> What this task involves: First find the line with "You are a GUI" in the entries below, then set down exactly every line through the line with "2XL (202, 755)", that line included.
+++ Extracted records +++
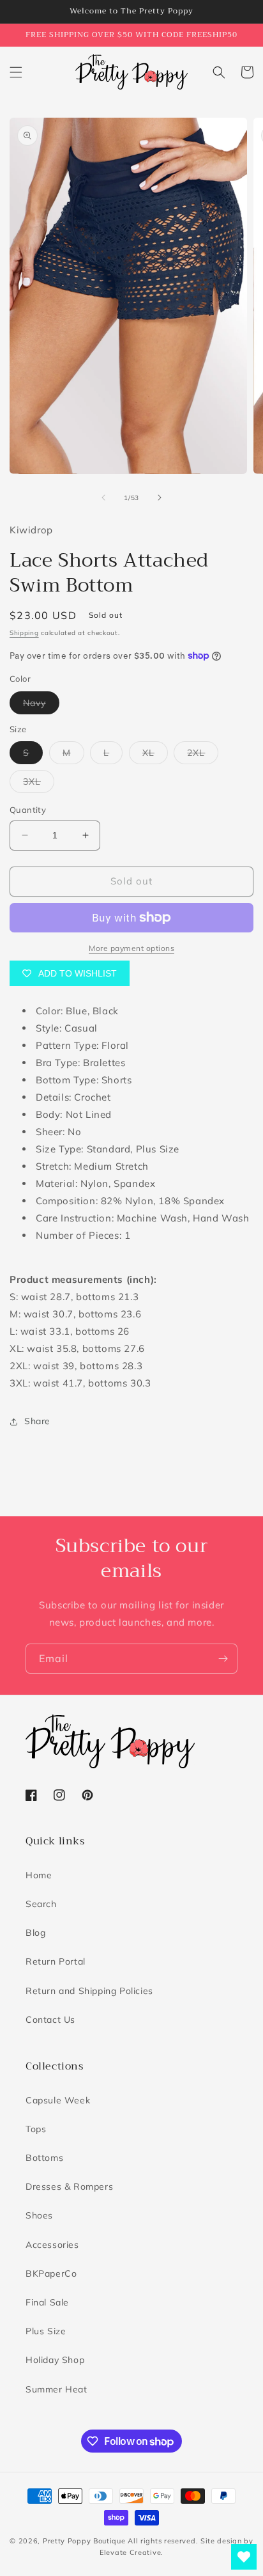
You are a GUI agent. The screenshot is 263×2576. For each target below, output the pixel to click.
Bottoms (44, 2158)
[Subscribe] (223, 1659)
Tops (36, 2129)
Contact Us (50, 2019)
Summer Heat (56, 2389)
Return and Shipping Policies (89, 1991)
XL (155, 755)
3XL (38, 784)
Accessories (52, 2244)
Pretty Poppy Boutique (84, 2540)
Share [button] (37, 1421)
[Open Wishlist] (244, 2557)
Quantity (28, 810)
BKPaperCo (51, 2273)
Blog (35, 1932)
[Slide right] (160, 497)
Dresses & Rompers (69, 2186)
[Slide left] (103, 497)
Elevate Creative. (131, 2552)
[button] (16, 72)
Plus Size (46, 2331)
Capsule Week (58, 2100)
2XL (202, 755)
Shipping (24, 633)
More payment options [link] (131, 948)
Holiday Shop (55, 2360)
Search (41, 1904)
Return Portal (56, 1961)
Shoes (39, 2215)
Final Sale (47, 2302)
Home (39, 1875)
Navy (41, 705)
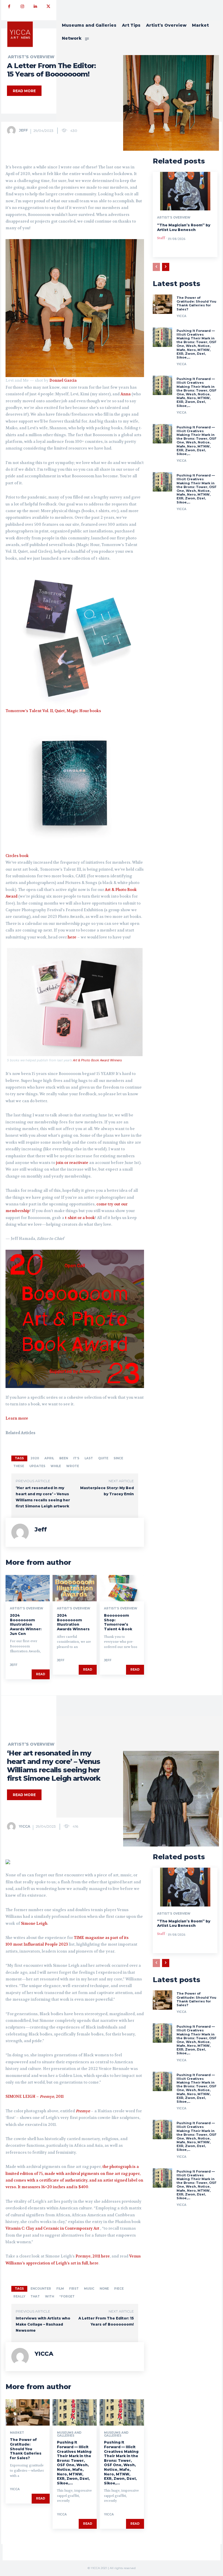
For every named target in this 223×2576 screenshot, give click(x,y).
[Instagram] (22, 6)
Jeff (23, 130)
+++
+++ Extracted records +++
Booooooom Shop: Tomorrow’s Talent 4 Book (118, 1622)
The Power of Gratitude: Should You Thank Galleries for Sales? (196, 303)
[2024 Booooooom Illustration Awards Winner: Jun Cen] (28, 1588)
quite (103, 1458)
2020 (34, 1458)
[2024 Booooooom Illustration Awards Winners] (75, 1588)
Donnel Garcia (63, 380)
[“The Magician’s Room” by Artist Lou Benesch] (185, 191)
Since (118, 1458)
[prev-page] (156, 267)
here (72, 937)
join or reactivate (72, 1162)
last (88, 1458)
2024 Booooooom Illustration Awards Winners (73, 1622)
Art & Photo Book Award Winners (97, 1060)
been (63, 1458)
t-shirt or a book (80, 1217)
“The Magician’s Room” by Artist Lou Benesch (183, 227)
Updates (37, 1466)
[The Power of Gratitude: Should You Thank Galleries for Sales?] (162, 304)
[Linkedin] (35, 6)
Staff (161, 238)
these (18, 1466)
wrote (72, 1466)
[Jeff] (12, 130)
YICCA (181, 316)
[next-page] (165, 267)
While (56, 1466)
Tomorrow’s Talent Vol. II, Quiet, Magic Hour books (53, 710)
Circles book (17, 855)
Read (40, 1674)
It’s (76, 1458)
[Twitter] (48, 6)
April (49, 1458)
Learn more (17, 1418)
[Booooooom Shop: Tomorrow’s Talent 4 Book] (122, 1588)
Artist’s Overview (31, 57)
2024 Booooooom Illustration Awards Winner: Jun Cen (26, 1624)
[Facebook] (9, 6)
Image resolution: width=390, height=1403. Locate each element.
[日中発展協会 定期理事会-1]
+++
+++ Extracted records +++
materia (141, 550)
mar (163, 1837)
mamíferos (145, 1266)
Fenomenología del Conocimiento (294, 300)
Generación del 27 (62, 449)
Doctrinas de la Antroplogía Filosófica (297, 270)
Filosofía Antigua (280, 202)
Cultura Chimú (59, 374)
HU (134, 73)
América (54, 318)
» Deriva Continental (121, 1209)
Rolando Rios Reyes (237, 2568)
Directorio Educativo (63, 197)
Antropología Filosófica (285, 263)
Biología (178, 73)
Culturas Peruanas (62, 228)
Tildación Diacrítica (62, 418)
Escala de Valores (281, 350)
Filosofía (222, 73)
+++
> Output for this exercise:
You are a GUI agent. The screenshot is 263×2576. For each target below, output the pixel to click.
Bottoms (44, 2158)
[Subscribe] (223, 1659)
Tops (36, 2129)
Contact Us (50, 2019)
Summer Heat (56, 2389)
Return and Shipping Policies (89, 1991)
XL (155, 755)
3XL (38, 784)
Accessories (52, 2244)
Pretty Poppy Boutique (84, 2540)
Share [button] (37, 1421)
[Open Wishlist] (244, 2557)
Quantity (28, 810)
BKPaperCo (51, 2273)
Blog (35, 1932)
[Slide right] (160, 497)
Dresses & Rompers (69, 2186)
[Slide left] (103, 497)
Elevate Creative. (131, 2552)
[button] (16, 72)
Plus Size (46, 2331)
Capsule Week (58, 2100)
2XL (202, 755)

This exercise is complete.